Perhaps more strikingly, people who have lost income are more likely to say they have altered their credit card reward redemption plans in light of the pandemic, with 35% saying they did so compared to just 19% of those who haven’t lost income.
Some of the ways people have altered their credit card reward redemption:
- 16% of people who have lost income say they have redeemed cash-back rewards earlier than they normally would have, as compared to 6% of those who haven’t lost income.
- Nearly double the number of people who lost income (15% vs. 8%) say they redeemed travel rewards for cash back.
- 23% of people overall say they are holding off on redeeming rewards right now.
“Again, it’s possible that we’re seeing people turn to their credit cards to pad their incomes at a time of regular income loss,” Lowery said. “While a little cash back here or there may not seem like much, for people who need some extra to buy groceries, that piggy bank of cash back rewards could certainly come in handy.”

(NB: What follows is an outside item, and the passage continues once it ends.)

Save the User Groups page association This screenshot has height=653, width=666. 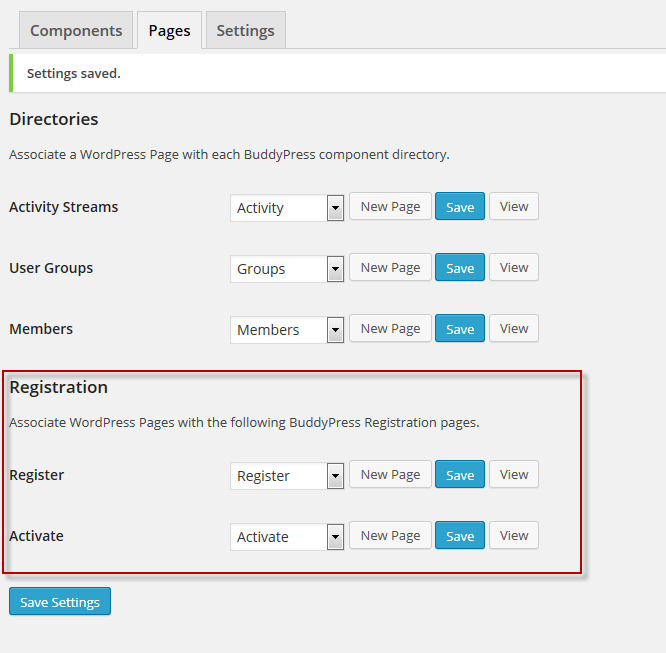(460, 268)
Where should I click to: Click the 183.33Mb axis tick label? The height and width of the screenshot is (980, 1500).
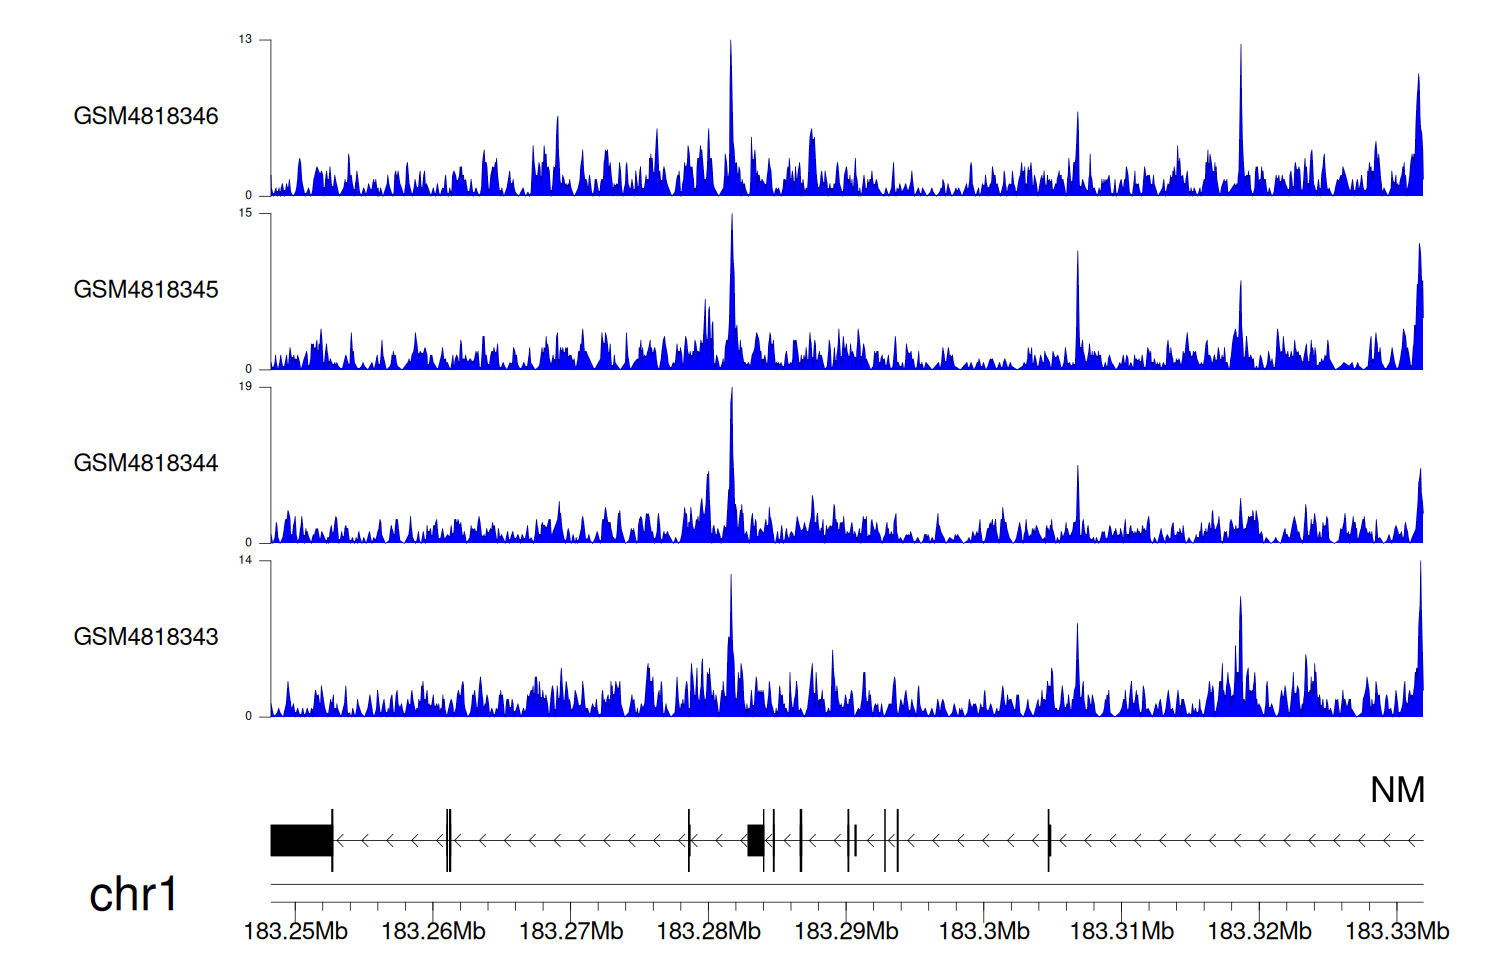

Redeeming for cash back/statement credit is by far the most popular way respondents have redeemed rewards these past three months. Seventy-nine percent of people who have redeemed rewards have done so for cash back/statement credit. Unsurprisingly, travel is the least popular form of reward redemption right now with just 14% of respondents who have made redemptions saying they did so for travel.
Paying with points/rewards at the point of sale (18%) and redeeming for gift cards (32%) both arose as popular redemption methods, as well.
CardRatings.com commissioned Op4G to conduct a national survey. The sample size was 800 people, with half reporting having lost income/jobs since March 1, and responses were collected June 23-30, 2020. The margins of error for all non-multiple choice questions ranged from 2.77%-3.46%.